In an android project, I don't see how the following architecture can be considered MVC.

The team said:

  • Android apps are fundamentally MVC
  • the Controller is the Android Activity.
  • the MVC View is the Android View.

This does not look like a correct MVC architecture to me,

so I disagreed because:

  • they handle input events in their android view and act on the model directly
  • then again some inputs are handled in the Activity...
  • which means the Activity and Android View are cluttered with the MVC Controller / View responsibilities
  • the Android View does not only draw / display the model but contains logic and is therefore not easily interchangeable
  • there are several reasons for each of the classes to change

Did I totally misunderstand the MVC Architecture? The only thing I see here is that they definitely have a Model. But that's everything I can agree upon.

off topic: I recently started as a working student and I'm at the beginning of my CS studies as well and need some reassurance because I'm an effin noob. Everything I learned seems to be ignored in this company. No daily builds or unit testing, no comments, no documentation. When I talk to the supervisor, they don't need any of this.

2 Answers 2


A well-built Android project is usually a good example of the MVC architecture.

they handle input events in their android view


the Android View does not only draw / display the model but contains logic

When conforming to the Android guidelines, this doesn't happen.
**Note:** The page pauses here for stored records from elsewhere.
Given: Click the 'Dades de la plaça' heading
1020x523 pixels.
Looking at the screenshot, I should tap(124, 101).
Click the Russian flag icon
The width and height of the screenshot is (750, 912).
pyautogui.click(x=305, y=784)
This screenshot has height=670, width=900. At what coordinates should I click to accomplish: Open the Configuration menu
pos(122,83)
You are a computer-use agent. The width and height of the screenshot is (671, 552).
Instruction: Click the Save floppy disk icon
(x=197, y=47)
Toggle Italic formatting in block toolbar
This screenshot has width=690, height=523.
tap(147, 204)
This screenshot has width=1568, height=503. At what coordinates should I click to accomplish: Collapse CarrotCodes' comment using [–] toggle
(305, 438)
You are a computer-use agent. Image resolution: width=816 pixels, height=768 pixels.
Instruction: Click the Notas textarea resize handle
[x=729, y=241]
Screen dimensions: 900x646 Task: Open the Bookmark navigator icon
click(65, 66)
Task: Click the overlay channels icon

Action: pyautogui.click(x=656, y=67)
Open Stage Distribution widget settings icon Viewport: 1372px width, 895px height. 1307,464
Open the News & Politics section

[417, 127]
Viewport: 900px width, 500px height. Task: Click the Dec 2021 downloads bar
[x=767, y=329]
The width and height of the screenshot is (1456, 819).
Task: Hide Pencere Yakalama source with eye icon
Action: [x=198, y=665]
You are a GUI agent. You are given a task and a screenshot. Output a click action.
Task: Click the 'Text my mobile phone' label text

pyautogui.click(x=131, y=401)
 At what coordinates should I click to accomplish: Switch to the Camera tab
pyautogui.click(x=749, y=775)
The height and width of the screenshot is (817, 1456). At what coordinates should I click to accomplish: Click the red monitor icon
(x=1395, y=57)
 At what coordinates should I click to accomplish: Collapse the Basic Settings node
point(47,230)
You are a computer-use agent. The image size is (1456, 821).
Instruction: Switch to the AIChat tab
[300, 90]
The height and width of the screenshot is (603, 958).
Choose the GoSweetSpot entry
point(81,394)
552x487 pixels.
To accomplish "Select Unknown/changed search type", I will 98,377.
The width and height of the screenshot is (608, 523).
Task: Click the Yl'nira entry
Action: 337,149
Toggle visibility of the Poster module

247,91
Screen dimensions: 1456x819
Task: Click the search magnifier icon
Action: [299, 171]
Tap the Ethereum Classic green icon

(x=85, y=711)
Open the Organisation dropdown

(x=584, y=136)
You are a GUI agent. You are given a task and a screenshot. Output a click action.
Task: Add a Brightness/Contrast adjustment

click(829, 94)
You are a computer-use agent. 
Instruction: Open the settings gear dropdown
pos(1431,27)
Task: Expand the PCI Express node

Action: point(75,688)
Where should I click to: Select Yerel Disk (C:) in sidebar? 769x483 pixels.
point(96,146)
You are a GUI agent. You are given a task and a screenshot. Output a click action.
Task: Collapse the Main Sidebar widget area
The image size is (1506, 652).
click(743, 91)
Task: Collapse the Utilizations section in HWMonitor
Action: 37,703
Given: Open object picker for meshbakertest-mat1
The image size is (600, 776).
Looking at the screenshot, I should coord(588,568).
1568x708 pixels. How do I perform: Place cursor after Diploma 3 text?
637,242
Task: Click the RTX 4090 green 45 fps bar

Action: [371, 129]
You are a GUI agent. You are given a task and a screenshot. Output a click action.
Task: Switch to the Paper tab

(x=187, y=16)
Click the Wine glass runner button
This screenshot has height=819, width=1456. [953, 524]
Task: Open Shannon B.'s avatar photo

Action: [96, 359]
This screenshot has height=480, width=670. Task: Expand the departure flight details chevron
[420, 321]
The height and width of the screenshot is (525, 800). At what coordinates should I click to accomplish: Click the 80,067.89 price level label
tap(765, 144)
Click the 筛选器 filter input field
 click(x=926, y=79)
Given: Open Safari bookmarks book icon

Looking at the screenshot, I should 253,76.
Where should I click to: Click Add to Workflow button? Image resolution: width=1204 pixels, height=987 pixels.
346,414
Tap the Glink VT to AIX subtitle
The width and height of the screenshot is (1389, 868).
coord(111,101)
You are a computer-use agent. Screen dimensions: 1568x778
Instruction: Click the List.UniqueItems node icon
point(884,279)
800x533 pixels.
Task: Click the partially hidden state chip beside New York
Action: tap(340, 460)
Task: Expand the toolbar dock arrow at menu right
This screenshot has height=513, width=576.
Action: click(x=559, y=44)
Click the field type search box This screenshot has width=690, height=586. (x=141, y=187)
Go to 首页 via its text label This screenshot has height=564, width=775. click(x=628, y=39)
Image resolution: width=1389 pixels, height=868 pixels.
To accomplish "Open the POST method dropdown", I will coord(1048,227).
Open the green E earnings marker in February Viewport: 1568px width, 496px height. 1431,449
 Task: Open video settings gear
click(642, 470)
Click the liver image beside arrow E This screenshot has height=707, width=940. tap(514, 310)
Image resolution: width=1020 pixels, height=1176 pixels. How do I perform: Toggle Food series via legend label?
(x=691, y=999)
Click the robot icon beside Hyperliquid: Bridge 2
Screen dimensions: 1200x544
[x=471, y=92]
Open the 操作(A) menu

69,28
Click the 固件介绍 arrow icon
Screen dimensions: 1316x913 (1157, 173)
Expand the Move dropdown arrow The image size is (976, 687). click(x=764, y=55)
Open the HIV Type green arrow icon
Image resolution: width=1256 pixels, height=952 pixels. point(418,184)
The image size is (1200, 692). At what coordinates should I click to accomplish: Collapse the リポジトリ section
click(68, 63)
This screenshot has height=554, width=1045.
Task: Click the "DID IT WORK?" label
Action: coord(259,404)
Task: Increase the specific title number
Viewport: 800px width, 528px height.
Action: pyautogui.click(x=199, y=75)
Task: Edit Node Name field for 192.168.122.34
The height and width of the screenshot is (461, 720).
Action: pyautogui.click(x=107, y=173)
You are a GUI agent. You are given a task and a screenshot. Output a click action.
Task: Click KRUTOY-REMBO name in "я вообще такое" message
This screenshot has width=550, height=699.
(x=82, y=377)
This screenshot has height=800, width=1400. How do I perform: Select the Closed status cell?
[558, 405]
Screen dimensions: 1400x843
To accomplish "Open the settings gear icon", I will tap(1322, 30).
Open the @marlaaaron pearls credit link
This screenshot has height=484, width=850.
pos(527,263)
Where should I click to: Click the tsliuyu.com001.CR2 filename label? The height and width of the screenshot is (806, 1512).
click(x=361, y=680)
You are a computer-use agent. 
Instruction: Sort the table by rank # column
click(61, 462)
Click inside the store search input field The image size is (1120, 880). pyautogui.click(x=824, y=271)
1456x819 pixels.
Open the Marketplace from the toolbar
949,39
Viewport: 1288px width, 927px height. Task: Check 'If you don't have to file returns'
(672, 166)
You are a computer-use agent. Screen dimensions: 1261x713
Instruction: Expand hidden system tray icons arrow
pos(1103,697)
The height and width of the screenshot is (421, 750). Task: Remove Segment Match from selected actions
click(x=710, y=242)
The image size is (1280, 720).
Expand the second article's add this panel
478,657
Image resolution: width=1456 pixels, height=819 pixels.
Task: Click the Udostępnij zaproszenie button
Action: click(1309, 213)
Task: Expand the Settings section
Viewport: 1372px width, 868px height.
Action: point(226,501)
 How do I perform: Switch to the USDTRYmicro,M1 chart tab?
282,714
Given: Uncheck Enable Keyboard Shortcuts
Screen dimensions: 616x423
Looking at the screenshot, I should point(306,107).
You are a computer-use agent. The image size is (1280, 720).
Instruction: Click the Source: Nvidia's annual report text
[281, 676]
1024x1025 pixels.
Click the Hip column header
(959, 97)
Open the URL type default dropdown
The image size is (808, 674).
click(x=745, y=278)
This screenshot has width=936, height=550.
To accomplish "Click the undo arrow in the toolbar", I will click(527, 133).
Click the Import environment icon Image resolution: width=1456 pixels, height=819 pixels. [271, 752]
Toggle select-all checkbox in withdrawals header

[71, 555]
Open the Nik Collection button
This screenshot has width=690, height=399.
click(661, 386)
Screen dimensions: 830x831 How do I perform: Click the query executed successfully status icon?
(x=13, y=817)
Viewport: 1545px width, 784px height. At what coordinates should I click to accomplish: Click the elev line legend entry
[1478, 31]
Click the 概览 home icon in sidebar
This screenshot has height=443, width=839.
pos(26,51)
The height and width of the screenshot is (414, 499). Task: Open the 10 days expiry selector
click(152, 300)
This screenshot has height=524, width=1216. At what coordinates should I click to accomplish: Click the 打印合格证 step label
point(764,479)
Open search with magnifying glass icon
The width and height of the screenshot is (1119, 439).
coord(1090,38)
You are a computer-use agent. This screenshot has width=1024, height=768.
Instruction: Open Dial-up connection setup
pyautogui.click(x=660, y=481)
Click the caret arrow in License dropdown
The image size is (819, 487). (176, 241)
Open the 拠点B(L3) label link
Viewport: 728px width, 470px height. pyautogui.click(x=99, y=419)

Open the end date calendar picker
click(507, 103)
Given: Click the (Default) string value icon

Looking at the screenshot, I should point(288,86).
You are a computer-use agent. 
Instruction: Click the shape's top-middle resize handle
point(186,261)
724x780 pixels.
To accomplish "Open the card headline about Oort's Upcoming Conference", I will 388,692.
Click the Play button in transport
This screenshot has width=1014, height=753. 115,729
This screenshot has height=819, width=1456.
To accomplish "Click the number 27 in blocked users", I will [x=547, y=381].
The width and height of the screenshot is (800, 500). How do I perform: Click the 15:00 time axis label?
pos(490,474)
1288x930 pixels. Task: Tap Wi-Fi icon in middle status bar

You define code to handle the user input in an Activity (or a Fragment), not in the view itself. You'd need to subclass a View to implement this; unless the team uses a lot of self-designed controls, this simply doesn't happen.

What can happen is known (in iOS, but the same holds for Android) as the Massive View Controller syndrome. E.g. it's very common to see code for communication with an external (web) service in the Activity, while networking code should actually be put outside the MVC architecture.


Your question mixes theory and practise.

In theory an activity could be seen/implemented as the thin controller of a MVC where the Android specific intent is something similar to a URL of web apps.

In reality many (most?) Android apps are implemented where a lot of code is inside the activity and not separated into different MVC specific layers. This is not MVC.

My own Android apps (and probably many others, too) only separate the Model from the GUI but do not separate the view from the controller.

In my own debatable opinion, using MVC or MVVM is not helpful in Android context. In practical Android programming I do not see any advantage to split the GUI into view and controller or into view and viewmodel. This might be different if you want to do unit-testing of view/controller/viewmodel which I do not do.